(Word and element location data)
################

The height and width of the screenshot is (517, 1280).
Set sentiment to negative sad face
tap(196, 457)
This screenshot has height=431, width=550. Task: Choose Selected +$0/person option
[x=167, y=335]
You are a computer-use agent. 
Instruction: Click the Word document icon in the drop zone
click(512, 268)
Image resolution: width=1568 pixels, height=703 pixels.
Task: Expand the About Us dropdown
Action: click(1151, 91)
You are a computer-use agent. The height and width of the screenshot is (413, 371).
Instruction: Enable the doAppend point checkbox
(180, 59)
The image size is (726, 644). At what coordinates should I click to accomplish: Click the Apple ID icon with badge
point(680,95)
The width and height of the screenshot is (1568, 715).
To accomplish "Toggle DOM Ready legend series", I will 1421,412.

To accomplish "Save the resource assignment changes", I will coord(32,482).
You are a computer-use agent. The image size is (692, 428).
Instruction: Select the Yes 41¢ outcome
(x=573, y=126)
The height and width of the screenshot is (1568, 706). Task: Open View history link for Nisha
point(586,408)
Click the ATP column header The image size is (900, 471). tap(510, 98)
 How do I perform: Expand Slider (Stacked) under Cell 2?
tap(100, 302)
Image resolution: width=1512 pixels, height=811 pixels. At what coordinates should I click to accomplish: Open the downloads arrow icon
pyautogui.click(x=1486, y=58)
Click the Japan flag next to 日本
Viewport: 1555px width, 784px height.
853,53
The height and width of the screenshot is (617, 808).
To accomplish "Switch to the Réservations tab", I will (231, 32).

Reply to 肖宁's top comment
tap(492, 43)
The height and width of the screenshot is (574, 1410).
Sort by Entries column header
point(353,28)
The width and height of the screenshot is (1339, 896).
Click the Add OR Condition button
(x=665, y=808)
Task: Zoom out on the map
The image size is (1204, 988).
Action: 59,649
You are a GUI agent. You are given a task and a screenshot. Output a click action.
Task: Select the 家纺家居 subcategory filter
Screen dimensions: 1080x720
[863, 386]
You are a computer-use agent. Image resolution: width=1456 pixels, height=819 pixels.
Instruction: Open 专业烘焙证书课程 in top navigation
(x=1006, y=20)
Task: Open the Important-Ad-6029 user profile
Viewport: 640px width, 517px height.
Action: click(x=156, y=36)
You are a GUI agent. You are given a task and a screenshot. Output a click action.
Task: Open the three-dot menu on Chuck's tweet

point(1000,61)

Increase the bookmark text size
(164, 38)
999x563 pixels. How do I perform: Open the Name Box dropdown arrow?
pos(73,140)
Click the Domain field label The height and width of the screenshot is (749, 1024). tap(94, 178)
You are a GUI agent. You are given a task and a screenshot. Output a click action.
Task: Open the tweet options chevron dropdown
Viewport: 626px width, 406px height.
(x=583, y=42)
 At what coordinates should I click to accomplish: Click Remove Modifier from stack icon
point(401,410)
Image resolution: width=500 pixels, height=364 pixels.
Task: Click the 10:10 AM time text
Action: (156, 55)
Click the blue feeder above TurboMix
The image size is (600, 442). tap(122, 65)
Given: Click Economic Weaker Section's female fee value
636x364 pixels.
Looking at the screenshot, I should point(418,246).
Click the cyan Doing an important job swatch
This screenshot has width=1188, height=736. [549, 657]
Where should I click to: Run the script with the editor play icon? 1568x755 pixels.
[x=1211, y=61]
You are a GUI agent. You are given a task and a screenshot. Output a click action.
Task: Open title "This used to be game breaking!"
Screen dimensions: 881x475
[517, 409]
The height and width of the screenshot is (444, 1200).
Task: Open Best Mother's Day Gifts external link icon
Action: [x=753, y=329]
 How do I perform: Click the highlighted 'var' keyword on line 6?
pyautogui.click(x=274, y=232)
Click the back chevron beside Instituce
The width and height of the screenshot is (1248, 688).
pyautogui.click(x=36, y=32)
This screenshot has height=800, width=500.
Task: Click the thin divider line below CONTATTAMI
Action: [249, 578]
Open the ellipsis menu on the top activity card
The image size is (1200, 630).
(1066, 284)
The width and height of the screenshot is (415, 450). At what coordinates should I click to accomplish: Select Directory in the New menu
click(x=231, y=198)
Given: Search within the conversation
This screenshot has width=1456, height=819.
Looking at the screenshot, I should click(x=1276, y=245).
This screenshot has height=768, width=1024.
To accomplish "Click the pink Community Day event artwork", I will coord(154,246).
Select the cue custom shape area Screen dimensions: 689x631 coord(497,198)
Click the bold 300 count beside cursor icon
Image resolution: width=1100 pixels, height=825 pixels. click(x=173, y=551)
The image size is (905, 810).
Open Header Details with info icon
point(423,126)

################

Problem statement: Can you edit these rows so that every "computer-use agent" becomes "desktop agent" and nothing else changes?

Solution to the problem:
The height and width of the screenshot is (517, 1280).
Set sentiment to negative sad face
tap(196, 457)
This screenshot has height=431, width=550. Task: Choose Selected +$0/person option
[x=167, y=335]
You are a desktop agent. 
Instruction: Click the Word document icon in the drop zone
click(512, 268)
Image resolution: width=1568 pixels, height=703 pixels.
Task: Expand the About Us dropdown
Action: click(1151, 91)
You are a desktop agent. The height and width of the screenshot is (413, 371).
Instruction: Enable the doAppend point checkbox
(180, 59)
The image size is (726, 644). At what coordinates should I click to accomplish: Click the Apple ID icon with badge
point(680,95)
The width and height of the screenshot is (1568, 715).
To accomplish "Toggle DOM Ready legend series", I will 1421,412.

To accomplish "Save the resource assignment changes", I will coord(32,482).
You are a desktop agent. The image size is (692, 428).
Instruction: Select the Yes 41¢ outcome
(x=573, y=126)
The height and width of the screenshot is (1568, 706). Task: Open View history link for Nisha
point(586,408)
Click the ATP column header The image size is (900, 471). tap(510, 98)
 How do I perform: Expand Slider (Stacked) under Cell 2?
tap(100, 302)
Image resolution: width=1512 pixels, height=811 pixels. At what coordinates should I click to accomplish: Open the downloads arrow icon
pyautogui.click(x=1486, y=58)
Click the Japan flag next to 日本
Viewport: 1555px width, 784px height.
853,53
The height and width of the screenshot is (617, 808).
To accomplish "Switch to the Réservations tab", I will (231, 32).

Reply to 肖宁's top comment
tap(492, 43)
The height and width of the screenshot is (574, 1410).
Sort by Entries column header
point(353,28)
The width and height of the screenshot is (1339, 896).
Click the Add OR Condition button
(x=665, y=808)
Task: Zoom out on the map
The image size is (1204, 988).
Action: 59,649
You are a GUI agent. You are given a task and a screenshot. Output a click action.
Task: Select the 家纺家居 subcategory filter
Screen dimensions: 1080x720
[863, 386]
You are a desktop agent. Image resolution: width=1456 pixels, height=819 pixels.
Instruction: Open 专业烘焙证书课程 in top navigation
(x=1006, y=20)
Task: Open the Important-Ad-6029 user profile
Viewport: 640px width, 517px height.
Action: click(x=156, y=36)
You are a GUI agent. You are given a task and a screenshot. Output a click action.
Task: Open the three-dot menu on Chuck's tweet

point(1000,61)

Increase the bookmark text size
(164, 38)
999x563 pixels. How do I perform: Open the Name Box dropdown arrow?
pos(73,140)
Click the Domain field label The height and width of the screenshot is (749, 1024). tap(94, 178)
You are a GUI agent. You are given a task and a screenshot. Output a click action.
Task: Open the tweet options chevron dropdown
Viewport: 626px width, 406px height.
(x=583, y=42)
 At what coordinates should I click to accomplish: Click Remove Modifier from stack icon
point(401,410)
Image resolution: width=500 pixels, height=364 pixels.
Task: Click the 10:10 AM time text
Action: (156, 55)
Click the blue feeder above TurboMix
The image size is (600, 442). tap(122, 65)
Given: Click Economic Weaker Section's female fee value
636x364 pixels.
Looking at the screenshot, I should point(418,246).
Click the cyan Doing an important job swatch
This screenshot has width=1188, height=736. [549, 657]
Where should I click to: Run the script with the editor play icon? 1568x755 pixels.
[x=1211, y=61]
You are a GUI agent. You are given a task and a screenshot. Output a click action.
Task: Open title "This used to be game breaking!"
Screen dimensions: 881x475
[517, 409]
The height and width of the screenshot is (444, 1200).
Task: Open Best Mother's Day Gifts external link icon
Action: [x=753, y=329]
 How do I perform: Click the highlighted 'var' keyword on line 6?
pyautogui.click(x=274, y=232)
Click the back chevron beside Instituce
The width and height of the screenshot is (1248, 688).
pyautogui.click(x=36, y=32)
This screenshot has height=800, width=500.
Task: Click the thin divider line below CONTATTAMI
Action: [249, 578]
Open the ellipsis menu on the top activity card
The image size is (1200, 630).
(1066, 284)
The width and height of the screenshot is (415, 450). At what coordinates should I click to accomplish: Select Directory in the New menu
click(x=231, y=198)
Given: Search within the conversation
This screenshot has width=1456, height=819.
Looking at the screenshot, I should click(x=1276, y=245).
This screenshot has height=768, width=1024.
To accomplish "Click the pink Community Day event artwork", I will coord(154,246).
Select the cue custom shape area Screen dimensions: 689x631 coord(497,198)
Click the bold 300 count beside cursor icon
Image resolution: width=1100 pixels, height=825 pixels. click(x=173, y=551)
The image size is (905, 810).
Open Header Details with info icon
point(423,126)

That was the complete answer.